KUTIPAN SUMBER:
FAKFAK, primarakyat.net – Program TORA atau tanah obyek reforma agraria yang merupakan salah satu Program Unggulan Presiden RI sesuai dengan Perpres RI Nomor 88 Tahun 2017 Tentang Penyelesaian Penguasaan Tanah Dalam Kawasan Hutan akan memberikan manfaat bagi masyarakat di wilayah perdesaan atau kampung.
Pasalnya, ada beberapa luasan kawasan hutan yang akan dikeluarkan untuk kepentingan perekonomian masyarakat.
Demikian disampaikan, Kepala Balai Pemantapan Kawasan Hutan Provinsi Papua Barat, Monang P Hasibuan dalam acara sosialisasi sekaligus penandatanganan peta definitif tanda batas yang dibuka secara resmi oleh Asisten Bidang Pemerintahan Setda Kabupaten Fakfak Aroby Hindom, S.Sos, M.Si, di Ruang Bappeda Fakfak, Selasa (19/10/21).
“Program ini sangat membantu masyarakat dalam melegalitas tanah garapan atau usaha mereka untuk menjadi aset yang dimiliki dan mendapat kepastian hukum/legalitas fisik tanah,”kata Monang.

DATA YANG DIBERIKAN:
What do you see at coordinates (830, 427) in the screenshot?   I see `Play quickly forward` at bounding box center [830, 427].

* * *

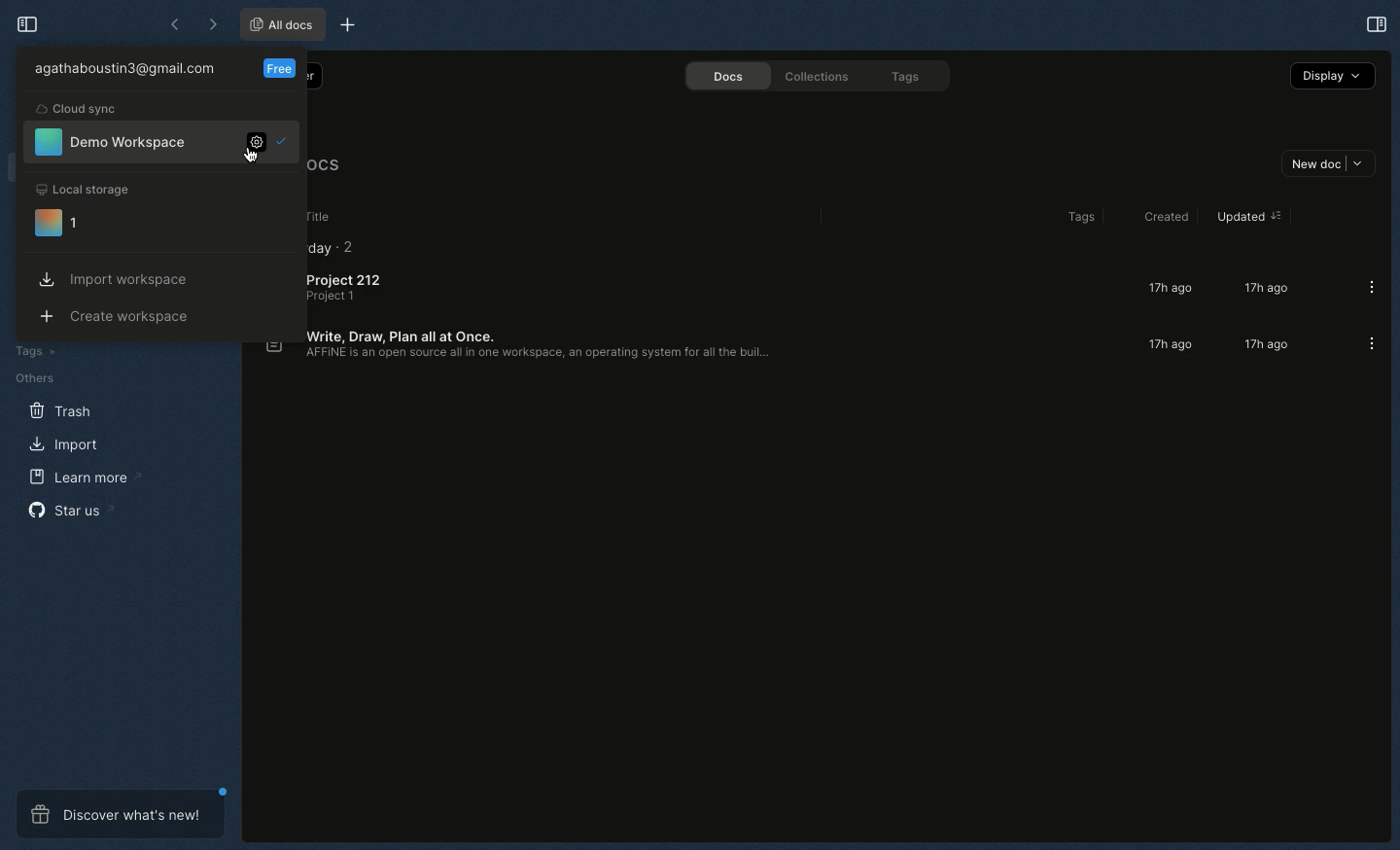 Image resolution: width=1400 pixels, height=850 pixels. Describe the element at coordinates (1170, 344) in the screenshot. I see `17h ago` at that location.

...

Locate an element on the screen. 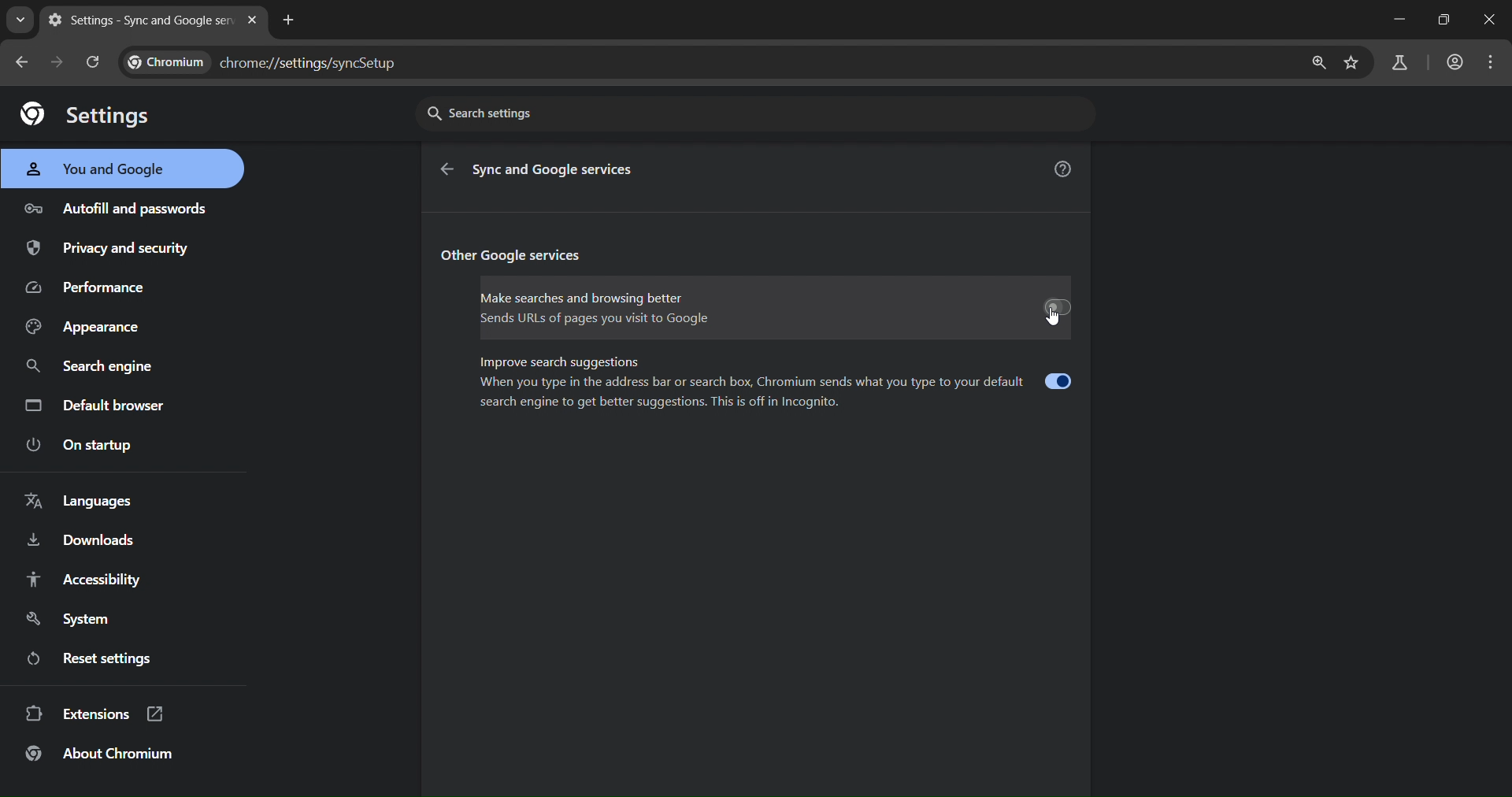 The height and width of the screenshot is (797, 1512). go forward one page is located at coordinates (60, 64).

YANG PERLU DIKERJAKAN:
1) Tulis kembali sebagian kutipan sumber dengan mulai dari bagian yang memuat "FAKFAK, primarakyat.net –" dan berhenti setelah "perdesaan atau kampung.". Ganti "kampung" dengan "desa".
2) Jawab pertanyaan berikut berdasarkan kutipan sumber tentang program TORA.
(a) Program TORA sesuai dengan Perpres RI nomor berapa dan tahun berapa?
(b) Di ruang mana acara sosialisasi itu diadakan?
(c) Siapa yang membuka acara tersebut secara resmi?
3) Terjemahkan kalimat dari kutipan sumber ini ke dalam bahasa Inggris: "Pasalnya, ada beberapa luasan kawasan hutan yang akan dikeluarkan untuk kepentingan perekonomian masyarakat."

DAFTAR JAWABAN:
1)
FAKFAK, primarakyat.net – Program TORA atau tanah obyek reforma agraria yang merupakan salah satu Program Unggulan Presiden RI sesuai dengan Perpres RI Nomor 88 Tahun 2017 Tentang Penyelesaian Penguasaan Tanah Dalam Kawasan Hutan akan memberikan manfaat bagi masyarakat di wilayah perdesaan atau desa.

2)
(a) Perpres RI Nomor 88 Tahun 2017.
(b) Di Ruang Bappeda Fakfak.
(c) Asisten Bidang Pemerintahan Setda Kabupaten Fakfak, Aroby Hindom, S.Sos, M.Si.

3) This is because several areas of forest land will be released for the economic interests of the community.